他从来没想过,他裴砚知,也会有如此卑鄙的时刻。
可见神明与魔鬼,只在一念之间。
而他今晚,确实很想做一回魔鬼。
他俯下身,手指在黑暗中寻到女孩子柔软湿润的樱唇,指腹在上面轻轻摩挲。
“穗和……”他低声唤她,嗓音沙哑的不成样子。
穗和翻了个身,往里侧睡去。
裴砚知怔怔一刻,脱了鞋,在她腾出来的位子上躺下,从背后将她搂进怀里,一只手从她颈下伸过去,让她的头枕在他胳膊上。

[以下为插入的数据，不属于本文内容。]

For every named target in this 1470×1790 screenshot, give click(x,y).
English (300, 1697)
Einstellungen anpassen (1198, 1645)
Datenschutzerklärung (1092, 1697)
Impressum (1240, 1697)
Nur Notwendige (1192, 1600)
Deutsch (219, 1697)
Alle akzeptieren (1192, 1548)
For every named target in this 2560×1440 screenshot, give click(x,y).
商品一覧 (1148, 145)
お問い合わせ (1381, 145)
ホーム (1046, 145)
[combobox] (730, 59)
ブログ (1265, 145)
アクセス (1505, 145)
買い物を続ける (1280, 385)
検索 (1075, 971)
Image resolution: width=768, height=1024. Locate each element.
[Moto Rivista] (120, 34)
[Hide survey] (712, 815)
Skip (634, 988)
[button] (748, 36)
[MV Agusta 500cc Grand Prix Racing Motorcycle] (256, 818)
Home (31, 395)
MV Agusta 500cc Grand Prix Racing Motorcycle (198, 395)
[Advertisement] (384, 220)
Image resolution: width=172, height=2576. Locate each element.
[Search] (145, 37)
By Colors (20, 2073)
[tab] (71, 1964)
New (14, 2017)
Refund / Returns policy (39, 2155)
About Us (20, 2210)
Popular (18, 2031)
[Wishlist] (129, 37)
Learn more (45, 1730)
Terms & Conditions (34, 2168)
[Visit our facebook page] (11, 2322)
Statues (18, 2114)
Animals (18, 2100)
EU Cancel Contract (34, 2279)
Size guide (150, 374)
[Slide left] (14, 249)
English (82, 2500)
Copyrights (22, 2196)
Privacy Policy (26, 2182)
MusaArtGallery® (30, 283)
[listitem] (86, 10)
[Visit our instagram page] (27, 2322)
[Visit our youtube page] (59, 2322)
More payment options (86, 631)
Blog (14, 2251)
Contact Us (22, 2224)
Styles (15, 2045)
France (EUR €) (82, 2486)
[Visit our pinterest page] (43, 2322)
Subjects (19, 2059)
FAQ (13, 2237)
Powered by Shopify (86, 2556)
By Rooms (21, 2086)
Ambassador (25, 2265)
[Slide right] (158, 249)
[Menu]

这是一个极其暧昧的姿势,在这样的夜晚,在这样一个月色朦胧的酒醉的夜晚,一切都是这样水到渠成,自然而然。
怀里女孩子绵软又乖巧,裴砚知的呼吸越来越沉重,环在她腰间的手,颤抖着摸到了她外衣的丝带,轻轻一扯,丝带散开,衣襟也随之滑落。
他吞了下口水,手指向上,握住一团饱满,浑身的血液都在这一刻沸腾起来,仿佛海浪翻涌,他甚至能听到潮水咆哮的轰鸣。
可是鬼使神差的,在理智被情欲淹没的瞬间,眼前突然闪过那天在裴景修书房看到的画面。
那时的穗和,就和现在一样侧身向里躺着,发丝凌乱,哭声嘶哑,裸露在外的肌肤上布满了青紫伤痕。
那一刻的他,恨不得杀了裴景修那个畜生。
如果他今晚借着酒意对穗和做了那种事,和裴景修又有什么区别?
天亮之后,又该如何面对这个全身心信赖他的姑娘?
想到这些,他不觉惊出一身冷汗,松开手,身子慢慢后撤,抽出被穗和枕着的胳膊。
然而,下一刻,穗和突然翻过身来,伸手搂住了他的脖子,一条腿搭在他腰间,将他死死抱住。
“大人……”她贴着他,脑袋在他脖颈间蹭来蹭去,炙热的气息似要将他灼伤,口中喃喃哀求,“大人,不要走,不要走……”
裴砚知身子一僵,大脑轰的一声炸开。
她叫他大人。
这一次,她没有叫他爹爹,也没有叫他哥哥,而是叫他大人。
她知道此时此刻被她搂在怀里的人是他吗?
“穗和,我是谁?”裴砚知声音暗哑地问道。